Camille Lafrance – 1st year student, Textile Conservation. The opportunity offered by the Textile Conservation Foundation to attend the ICOM-CC 19th Triennial Conference held in May has been incredible. I feel spoiled to have access to all these presentations, posters, and publications. I was thrilled about the different research related to historic textiles but also in other specialities. I have particularly enjoyed the presentations on the theme of conservation ethics, more precisely the presentation of Heidi Swierenga ‘A subtle shift: The care and use of indigenous belongings after the calls to action’. She concluded her presentation with a similar remark made by the guest lecturer Alison Brown on the Material Cultures course this past semester. Both underlined the remaining power imbalances between institutions, museum professionals and originating communities during projects working on improving access to aboriginal collections. It gave a lot of inspiring insights for further reflection on the subject.

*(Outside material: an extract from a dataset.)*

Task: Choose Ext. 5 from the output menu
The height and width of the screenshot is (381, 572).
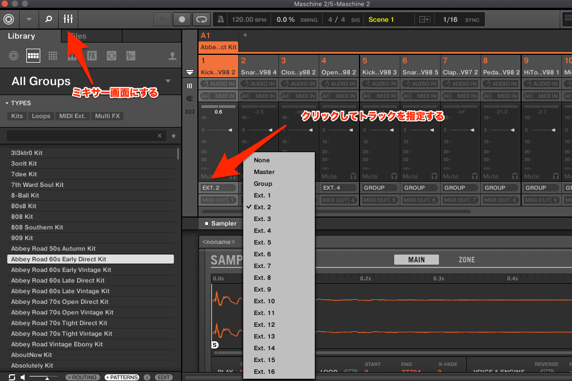Action: (x=262, y=242)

Asgrimur Einarrson – 2nd year student MPhil Textile Conservation. Being able to enjoy the conference experience at one’s own leisure has been interesting, allowing for deeper reflection on each paper individually. I enjoyed Mia Ishii’s paper, feeling a sense of kinship in having been a foreigner at both my conservation training programme, and becoming more aware of the power dynamics between our Western philosophy and foreign cultures. To me, the most exciting paper was Karin Hindborg’s paper on Pleco pens and electrolytic cleaning of silver threads. I was very glad to hear that she will continue her research on the topic.
Tess Visser, PhD student. While I most likely would have been unable to attend if it had been in person in Beijing, due to the conference being virtual and the generosity of the TCF I was able to do so. With the wide variety of conservation disciplines and topics to choose from, the virtual format was ideal for quickly switching between talks. Jumping from one presentation to the next, it was possible to listen to presentations in fields other than my own, expanding my horizons. Being able to come back to a presentation after the conference had ended was wonderful as it allowed me to return to those sessions that I found most interesting or that I wished to understand better. Despite the conference experience being different than a ‘normal’ conference might be, it was certainly enjoyable and informative.
Sarah Foskett – Lecturer, Textile Conservation. I am still weighing up the pros and cons to ‘virtual’ conferences. I certainly appreciated being able to attend presentations in concurrent sessions without having to make a mad dash across a conference venue, but equally missed the serendipitous ‘bumping into’ someone whilst half way there. I enjoyed the freedom of being able to construct my own timetable for watching the presentations but also regretted being ready with my questions long after the Q&A sessions had finished. I learnt much from the presentations, especially because I could replay, rewind and pause them, but need to work on ringfencing enough time to do the full programme justice. But overall I would say it was a very worthwhile experience and that I have many ‘take-aways’, both practical and conceptual.
A huge THANK YOU to the Textile Conservation Foundation from all of us for the opportunity to attend.